Which is exactly the same thing that happens with coal -- not least because coal is radioactive and burning it puts the radioactive materials into the air.

Except that coal does it as a consequence of normal operation rather than only in the event of a catastrophic failure.




I'm not so sure about that. Gamma radiation is one thing, getting a bunch of alpha and beta emitters more or less permanently stuck in your body, is another.


> I'm not so sure about that. Gamma radiation is one thing, getting a bunch of alpha and beta emitters more or less permanently stuck in your body, is another.

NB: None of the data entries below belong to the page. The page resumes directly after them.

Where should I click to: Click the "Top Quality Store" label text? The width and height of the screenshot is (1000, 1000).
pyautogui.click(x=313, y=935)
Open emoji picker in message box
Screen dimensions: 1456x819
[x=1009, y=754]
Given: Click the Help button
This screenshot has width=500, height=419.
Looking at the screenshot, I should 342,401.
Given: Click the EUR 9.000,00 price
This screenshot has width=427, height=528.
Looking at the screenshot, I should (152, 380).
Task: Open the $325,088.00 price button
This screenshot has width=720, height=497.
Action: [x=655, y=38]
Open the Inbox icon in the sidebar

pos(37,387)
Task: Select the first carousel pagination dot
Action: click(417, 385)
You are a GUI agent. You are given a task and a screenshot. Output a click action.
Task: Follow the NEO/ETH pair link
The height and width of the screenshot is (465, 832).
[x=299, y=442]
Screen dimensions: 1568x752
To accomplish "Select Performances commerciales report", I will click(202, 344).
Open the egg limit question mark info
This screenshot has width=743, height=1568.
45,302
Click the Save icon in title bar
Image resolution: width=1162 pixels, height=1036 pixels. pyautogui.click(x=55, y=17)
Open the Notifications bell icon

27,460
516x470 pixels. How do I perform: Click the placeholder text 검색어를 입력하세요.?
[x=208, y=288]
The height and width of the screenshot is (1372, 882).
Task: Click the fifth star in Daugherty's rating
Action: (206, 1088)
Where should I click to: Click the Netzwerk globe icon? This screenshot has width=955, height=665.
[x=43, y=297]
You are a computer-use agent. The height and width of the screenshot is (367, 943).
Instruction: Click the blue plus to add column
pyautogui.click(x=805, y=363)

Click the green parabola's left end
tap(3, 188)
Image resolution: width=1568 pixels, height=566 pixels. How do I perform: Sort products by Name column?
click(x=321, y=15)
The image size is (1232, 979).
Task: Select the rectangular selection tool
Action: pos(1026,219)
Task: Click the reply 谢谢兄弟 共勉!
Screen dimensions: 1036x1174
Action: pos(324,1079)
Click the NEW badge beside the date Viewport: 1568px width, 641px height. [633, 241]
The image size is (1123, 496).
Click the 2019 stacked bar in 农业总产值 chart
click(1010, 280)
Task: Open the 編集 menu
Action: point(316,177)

About the only practical way to do that is to eat them, at which point you're in the same category as any other adulterated food. How is caesium any scarier than prions or mercury or various pesticides or a thousand different chemical carcinogens?


Or getting fallout raining on you? Or eating stuff that's been growing in fallout rain. Or eating meat from livestock grazing on polluted areas. I don't know, but I thought Chernobyl was pretty damn scary when it happened. Iodine supplemented in table salt as a prophylactic. Pretty grim stuff when you think about it and lived in the Cold War. It scared me.